PROBLEM REQUIREMENTS: Each entry needs to appear again, retyped exactly as it is below.

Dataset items
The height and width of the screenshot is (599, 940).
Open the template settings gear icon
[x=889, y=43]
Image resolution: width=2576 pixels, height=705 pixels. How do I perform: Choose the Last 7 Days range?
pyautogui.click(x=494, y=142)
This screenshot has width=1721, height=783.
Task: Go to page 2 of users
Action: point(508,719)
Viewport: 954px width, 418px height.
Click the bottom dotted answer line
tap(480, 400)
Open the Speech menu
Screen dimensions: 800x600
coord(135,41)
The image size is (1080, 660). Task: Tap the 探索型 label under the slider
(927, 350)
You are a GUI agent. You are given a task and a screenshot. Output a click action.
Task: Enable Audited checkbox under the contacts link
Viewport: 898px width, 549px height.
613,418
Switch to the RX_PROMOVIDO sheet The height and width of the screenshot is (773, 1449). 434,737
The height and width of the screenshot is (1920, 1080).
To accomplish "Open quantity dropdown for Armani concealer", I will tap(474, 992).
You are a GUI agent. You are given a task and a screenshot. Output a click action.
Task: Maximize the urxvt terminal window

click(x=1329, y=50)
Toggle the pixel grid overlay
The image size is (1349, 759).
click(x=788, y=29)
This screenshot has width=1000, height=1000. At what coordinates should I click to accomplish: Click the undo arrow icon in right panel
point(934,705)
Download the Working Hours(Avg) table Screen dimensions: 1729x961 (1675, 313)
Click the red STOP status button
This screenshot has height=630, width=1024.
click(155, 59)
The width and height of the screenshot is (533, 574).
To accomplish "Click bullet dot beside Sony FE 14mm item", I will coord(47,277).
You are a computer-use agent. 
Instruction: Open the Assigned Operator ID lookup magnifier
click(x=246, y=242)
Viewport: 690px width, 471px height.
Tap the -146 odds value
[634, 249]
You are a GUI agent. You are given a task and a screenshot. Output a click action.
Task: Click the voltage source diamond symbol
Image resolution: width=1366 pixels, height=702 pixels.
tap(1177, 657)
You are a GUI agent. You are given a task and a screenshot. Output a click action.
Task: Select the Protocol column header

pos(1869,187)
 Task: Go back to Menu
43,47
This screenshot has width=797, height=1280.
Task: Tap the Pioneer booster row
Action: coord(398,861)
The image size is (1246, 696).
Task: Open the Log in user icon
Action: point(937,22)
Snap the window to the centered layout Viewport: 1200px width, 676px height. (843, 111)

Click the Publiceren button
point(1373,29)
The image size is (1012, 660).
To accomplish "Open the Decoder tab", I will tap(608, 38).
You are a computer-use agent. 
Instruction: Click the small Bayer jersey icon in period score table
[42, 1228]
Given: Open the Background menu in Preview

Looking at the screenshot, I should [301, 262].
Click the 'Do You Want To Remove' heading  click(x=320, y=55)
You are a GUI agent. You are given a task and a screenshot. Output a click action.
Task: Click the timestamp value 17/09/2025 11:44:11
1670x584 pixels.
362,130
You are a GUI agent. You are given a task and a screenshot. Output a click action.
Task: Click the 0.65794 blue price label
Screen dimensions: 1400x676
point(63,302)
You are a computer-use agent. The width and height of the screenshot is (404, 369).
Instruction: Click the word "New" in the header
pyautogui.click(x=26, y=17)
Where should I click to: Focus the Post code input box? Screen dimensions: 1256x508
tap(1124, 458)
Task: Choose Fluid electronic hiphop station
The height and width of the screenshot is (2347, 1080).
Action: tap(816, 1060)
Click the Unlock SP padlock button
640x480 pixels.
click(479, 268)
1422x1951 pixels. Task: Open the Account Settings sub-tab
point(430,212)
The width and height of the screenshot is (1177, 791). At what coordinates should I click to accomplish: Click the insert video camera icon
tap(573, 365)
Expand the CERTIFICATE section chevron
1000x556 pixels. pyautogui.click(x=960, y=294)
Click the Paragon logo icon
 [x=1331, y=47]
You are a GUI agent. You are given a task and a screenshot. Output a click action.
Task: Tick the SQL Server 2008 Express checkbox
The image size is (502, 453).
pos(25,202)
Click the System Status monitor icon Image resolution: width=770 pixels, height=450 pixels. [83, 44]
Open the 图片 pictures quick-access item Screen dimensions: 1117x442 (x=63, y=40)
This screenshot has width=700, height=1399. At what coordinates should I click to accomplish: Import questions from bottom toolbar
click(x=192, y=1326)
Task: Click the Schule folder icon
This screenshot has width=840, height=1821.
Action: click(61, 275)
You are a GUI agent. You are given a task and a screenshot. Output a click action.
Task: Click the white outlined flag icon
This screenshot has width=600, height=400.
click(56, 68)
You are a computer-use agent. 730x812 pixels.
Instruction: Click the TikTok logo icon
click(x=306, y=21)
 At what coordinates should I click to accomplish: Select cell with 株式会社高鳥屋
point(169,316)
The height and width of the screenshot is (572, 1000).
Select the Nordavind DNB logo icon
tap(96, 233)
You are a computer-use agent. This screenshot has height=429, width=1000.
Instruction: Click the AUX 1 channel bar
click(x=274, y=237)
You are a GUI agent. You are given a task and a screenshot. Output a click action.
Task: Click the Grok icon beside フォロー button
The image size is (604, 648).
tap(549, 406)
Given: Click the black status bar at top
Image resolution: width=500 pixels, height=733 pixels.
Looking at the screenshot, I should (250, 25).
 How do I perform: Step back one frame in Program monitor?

SOLUTION FOR THIS EXERCISE:
The height and width of the screenshot is (599, 940).
Open the template settings gear icon
[x=889, y=43]
Image resolution: width=2576 pixels, height=705 pixels. How do I perform: Choose the Last 7 Days range?
pyautogui.click(x=494, y=142)
This screenshot has width=1721, height=783.
Task: Go to page 2 of users
Action: point(508,719)
Viewport: 954px width, 418px height.
Click the bottom dotted answer line
tap(480, 400)
Open the Speech menu
Screen dimensions: 800x600
coord(135,41)
The image size is (1080, 660). Task: Tap the 探索型 label under the slider
(927, 350)
You are a GUI agent. You are given a task and a screenshot. Output a click action.
Task: Enable Audited checkbox under the contacts link
Viewport: 898px width, 549px height.
613,418
Switch to the RX_PROMOVIDO sheet The height and width of the screenshot is (773, 1449). 434,737
The height and width of the screenshot is (1920, 1080).
To accomplish "Open quantity dropdown for Armani concealer", I will tap(474, 992).
You are a GUI agent. You are given a task and a screenshot. Output a click action.
Task: Maximize the urxvt terminal window

click(x=1329, y=50)
Toggle the pixel grid overlay
The image size is (1349, 759).
click(x=788, y=29)
This screenshot has width=1000, height=1000. At what coordinates should I click to accomplish: Click the undo arrow icon in right panel
point(934,705)
Download the Working Hours(Avg) table Screen dimensions: 1729x961 (1675, 313)
Click the red STOP status button
This screenshot has height=630, width=1024.
click(155, 59)
The width and height of the screenshot is (533, 574).
To accomplish "Click bullet dot beside Sony FE 14mm item", I will coord(47,277).
You are a computer-use agent. 
Instruction: Open the Assigned Operator ID lookup magnifier
click(x=246, y=242)
Viewport: 690px width, 471px height.
Tap the -146 odds value
[634, 249]
You are a GUI agent. You are given a task and a screenshot. Output a click action.
Task: Click the voltage source diamond symbol
Image resolution: width=1366 pixels, height=702 pixels.
tap(1177, 657)
You are a GUI agent. You are given a task and a screenshot. Output a click action.
Task: Select the Protocol column header

pos(1869,187)
 Task: Go back to Menu
43,47
This screenshot has width=797, height=1280.
Task: Tap the Pioneer booster row
Action: coord(398,861)
The image size is (1246, 696).
Task: Open the Log in user icon
Action: point(937,22)
Snap the window to the centered layout Viewport: 1200px width, 676px height. (843, 111)

Click the Publiceren button
point(1373,29)
The image size is (1012, 660).
To accomplish "Open the Decoder tab", I will tap(608, 38).
You are a computer-use agent. 
Instruction: Click the small Bayer jersey icon in period score table
[42, 1228]
Given: Open the Background menu in Preview

Looking at the screenshot, I should [301, 262].
Click the 'Do You Want To Remove' heading  click(x=320, y=55)
You are a GUI agent. You are given a task and a screenshot. Output a click action.
Task: Click the timestamp value 17/09/2025 11:44:11
1670x584 pixels.
362,130
You are a GUI agent. You are given a task and a screenshot. Output a click action.
Task: Click the 0.65794 blue price label
Screen dimensions: 1400x676
point(63,302)
You are a computer-use agent. The width and height of the screenshot is (404, 369).
Instruction: Click the word "New" in the header
pyautogui.click(x=26, y=17)
Where should I click to: Focus the Post code input box? Screen dimensions: 1256x508
tap(1124, 458)
Task: Choose Fluid electronic hiphop station
The height and width of the screenshot is (2347, 1080).
Action: tap(816, 1060)
Click the Unlock SP padlock button
640x480 pixels.
click(479, 268)
1422x1951 pixels. Task: Open the Account Settings sub-tab
point(430,212)
The width and height of the screenshot is (1177, 791). At what coordinates should I click to accomplish: Click the insert video camera icon
tap(573, 365)
Expand the CERTIFICATE section chevron
1000x556 pixels. pyautogui.click(x=960, y=294)
Click the Paragon logo icon
 [x=1331, y=47]
You are a GUI agent. You are given a task and a screenshot. Output a click action.
Task: Tick the SQL Server 2008 Express checkbox
The image size is (502, 453).
pos(25,202)
Click the System Status monitor icon Image resolution: width=770 pixels, height=450 pixels. [83, 44]
Open the 图片 pictures quick-access item Screen dimensions: 1117x442 (x=63, y=40)
This screenshot has width=700, height=1399. At what coordinates should I click to accomplish: Import questions from bottom toolbar
click(x=192, y=1326)
Task: Click the Schule folder icon
This screenshot has width=840, height=1821.
Action: click(61, 275)
You are a GUI agent. You are given a task and a screenshot. Output a click action.
Task: Click the white outlined flag icon
This screenshot has width=600, height=400.
click(56, 68)
You are a computer-use agent. 730x812 pixels.
Instruction: Click the TikTok logo icon
click(x=306, y=21)
 At what coordinates should I click to accomplish: Select cell with 株式会社高鳥屋
point(169,316)
The height and width of the screenshot is (572, 1000).
Select the Nordavind DNB logo icon
tap(96, 233)
You are a computer-use agent. This screenshot has height=429, width=1000.
Instruction: Click the AUX 1 channel bar
click(x=274, y=237)
You are a GUI agent. You are given a task and a screenshot. Output a click action.
Task: Click the Grok icon beside フォロー button
The image size is (604, 648).
tap(549, 406)
Given: Click the black status bar at top
Image resolution: width=500 pixels, height=733 pixels.
Looking at the screenshot, I should (250, 25).
 How do I perform: Step back one frame in Program monitor?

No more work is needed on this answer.